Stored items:
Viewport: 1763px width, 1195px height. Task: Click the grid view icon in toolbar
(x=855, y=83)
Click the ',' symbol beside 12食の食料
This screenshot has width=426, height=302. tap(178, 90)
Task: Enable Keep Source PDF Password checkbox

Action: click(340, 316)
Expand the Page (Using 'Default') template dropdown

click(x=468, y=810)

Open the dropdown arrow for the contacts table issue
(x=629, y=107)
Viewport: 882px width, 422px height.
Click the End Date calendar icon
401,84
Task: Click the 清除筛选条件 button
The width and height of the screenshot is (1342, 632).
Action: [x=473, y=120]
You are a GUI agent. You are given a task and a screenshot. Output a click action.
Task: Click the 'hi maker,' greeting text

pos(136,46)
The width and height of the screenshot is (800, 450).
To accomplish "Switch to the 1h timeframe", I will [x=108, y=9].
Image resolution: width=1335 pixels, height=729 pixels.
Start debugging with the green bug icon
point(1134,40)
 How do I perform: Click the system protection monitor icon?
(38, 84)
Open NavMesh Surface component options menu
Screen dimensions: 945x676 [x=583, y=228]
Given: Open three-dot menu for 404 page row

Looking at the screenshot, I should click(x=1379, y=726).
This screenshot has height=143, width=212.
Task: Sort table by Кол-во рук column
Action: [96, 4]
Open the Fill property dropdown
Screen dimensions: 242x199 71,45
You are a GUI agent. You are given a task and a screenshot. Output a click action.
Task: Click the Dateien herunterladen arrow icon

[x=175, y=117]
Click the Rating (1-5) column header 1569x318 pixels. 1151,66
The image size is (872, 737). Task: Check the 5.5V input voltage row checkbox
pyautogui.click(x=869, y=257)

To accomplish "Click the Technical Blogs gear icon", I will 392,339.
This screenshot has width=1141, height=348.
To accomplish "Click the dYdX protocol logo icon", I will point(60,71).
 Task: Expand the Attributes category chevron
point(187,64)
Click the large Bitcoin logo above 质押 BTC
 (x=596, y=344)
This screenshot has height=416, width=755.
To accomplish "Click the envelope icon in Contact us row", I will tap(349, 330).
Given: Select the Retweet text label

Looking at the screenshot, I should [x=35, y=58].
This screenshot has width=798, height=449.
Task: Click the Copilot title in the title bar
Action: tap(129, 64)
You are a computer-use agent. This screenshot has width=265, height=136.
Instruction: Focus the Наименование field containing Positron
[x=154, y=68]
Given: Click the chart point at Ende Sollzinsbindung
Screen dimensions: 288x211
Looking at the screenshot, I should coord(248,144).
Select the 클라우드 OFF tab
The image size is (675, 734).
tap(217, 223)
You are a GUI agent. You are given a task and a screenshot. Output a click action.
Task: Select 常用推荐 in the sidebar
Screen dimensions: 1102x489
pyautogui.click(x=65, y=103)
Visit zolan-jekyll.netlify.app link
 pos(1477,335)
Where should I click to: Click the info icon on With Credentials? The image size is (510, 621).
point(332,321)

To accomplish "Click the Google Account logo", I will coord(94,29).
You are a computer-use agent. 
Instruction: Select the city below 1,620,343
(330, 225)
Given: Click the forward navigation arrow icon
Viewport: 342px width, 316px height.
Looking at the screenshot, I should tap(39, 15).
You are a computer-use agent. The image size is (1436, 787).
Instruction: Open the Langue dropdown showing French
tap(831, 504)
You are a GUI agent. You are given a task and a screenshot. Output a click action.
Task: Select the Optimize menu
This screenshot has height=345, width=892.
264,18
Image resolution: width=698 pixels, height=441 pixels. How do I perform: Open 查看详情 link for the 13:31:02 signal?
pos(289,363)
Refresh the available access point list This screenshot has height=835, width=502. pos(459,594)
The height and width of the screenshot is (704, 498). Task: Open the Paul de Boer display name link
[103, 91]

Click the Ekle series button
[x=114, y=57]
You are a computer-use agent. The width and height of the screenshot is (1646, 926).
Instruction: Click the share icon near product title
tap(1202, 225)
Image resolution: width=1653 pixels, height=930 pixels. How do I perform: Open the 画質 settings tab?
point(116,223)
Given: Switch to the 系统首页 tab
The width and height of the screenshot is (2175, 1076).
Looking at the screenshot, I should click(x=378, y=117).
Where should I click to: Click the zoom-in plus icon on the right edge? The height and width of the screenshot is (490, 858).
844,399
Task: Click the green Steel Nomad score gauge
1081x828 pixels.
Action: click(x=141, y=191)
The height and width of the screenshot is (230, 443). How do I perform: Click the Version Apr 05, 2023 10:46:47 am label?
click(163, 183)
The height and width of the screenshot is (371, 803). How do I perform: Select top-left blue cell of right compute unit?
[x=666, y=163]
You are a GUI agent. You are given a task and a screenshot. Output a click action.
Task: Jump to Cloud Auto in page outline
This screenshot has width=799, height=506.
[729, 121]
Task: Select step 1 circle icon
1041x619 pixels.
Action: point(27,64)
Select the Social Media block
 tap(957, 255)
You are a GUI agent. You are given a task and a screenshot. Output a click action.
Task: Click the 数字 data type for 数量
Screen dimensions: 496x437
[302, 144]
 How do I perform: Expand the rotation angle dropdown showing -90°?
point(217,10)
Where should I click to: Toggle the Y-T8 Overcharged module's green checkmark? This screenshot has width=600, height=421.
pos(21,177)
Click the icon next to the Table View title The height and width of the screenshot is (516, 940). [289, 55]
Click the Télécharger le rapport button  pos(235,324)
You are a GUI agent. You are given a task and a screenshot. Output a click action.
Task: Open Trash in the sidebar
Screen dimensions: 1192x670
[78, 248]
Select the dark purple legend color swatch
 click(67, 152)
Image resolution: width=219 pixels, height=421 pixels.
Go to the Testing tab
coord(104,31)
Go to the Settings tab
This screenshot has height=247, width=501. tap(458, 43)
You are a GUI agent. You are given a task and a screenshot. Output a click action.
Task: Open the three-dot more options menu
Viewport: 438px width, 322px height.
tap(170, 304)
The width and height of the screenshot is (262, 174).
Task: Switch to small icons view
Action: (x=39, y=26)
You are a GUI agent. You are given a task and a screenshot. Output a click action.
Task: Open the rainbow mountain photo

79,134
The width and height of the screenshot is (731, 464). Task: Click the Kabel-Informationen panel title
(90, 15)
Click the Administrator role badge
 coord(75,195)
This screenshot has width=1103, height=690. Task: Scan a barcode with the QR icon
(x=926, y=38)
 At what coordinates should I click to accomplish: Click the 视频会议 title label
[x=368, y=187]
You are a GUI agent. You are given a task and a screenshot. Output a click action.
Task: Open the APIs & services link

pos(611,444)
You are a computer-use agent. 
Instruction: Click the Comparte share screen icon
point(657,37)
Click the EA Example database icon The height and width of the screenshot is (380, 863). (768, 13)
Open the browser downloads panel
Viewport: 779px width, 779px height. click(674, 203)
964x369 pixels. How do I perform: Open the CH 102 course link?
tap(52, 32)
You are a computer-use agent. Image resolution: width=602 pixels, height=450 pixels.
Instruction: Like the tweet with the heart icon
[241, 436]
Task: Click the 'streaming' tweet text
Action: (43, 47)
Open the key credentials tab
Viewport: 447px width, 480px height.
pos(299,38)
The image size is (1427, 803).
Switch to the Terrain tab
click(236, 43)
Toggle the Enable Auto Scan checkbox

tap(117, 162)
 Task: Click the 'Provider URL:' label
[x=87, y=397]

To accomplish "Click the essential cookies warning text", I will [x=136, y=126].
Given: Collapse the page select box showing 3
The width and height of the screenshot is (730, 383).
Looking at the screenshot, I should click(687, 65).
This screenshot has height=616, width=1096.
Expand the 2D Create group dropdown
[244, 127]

- [Written task]: Format the items as a JSON list of strings, one per line and skipping blank lines, starting at the line that contains "Click the EA" and stopping after the line that contains "will [x=136, y=126].".

- [Written response]:
[
  "Click the EA Example database icon The height and width of the screenshot is (380, 863). (768, 13)",
  "Open the browser downloads panel",
  "Viewport: 779px width, 779px height. click(674, 203)",
  "964x369 pixels. How do I perform: Open the CH 102 course link?",
  "tap(52, 32)",
  "You are a computer-use agent. Image resolution: width=602 pixels, height=450 pixels.",
  "Instruction: Like the tweet with the heart icon",
  "[241, 436]",
  "Task: Click the 'streaming' tweet text",
  "Action: (43, 47)",
  "Open the key credentials tab",
  "Viewport: 447px width, 480px height.",
  "pos(299,38)",
  "The image size is (1427, 803).",
  "Switch to the Terrain tab",
  "click(236, 43)",
  "Toggle the Enable Auto Scan checkbox",
  "tap(117, 162)",
  " Task: Click the 'Provider URL:' label",
  "[x=87, y=397]",
  "To accomplish \"Click the essential cookies warning text\", I will [x=136, y=126]."
]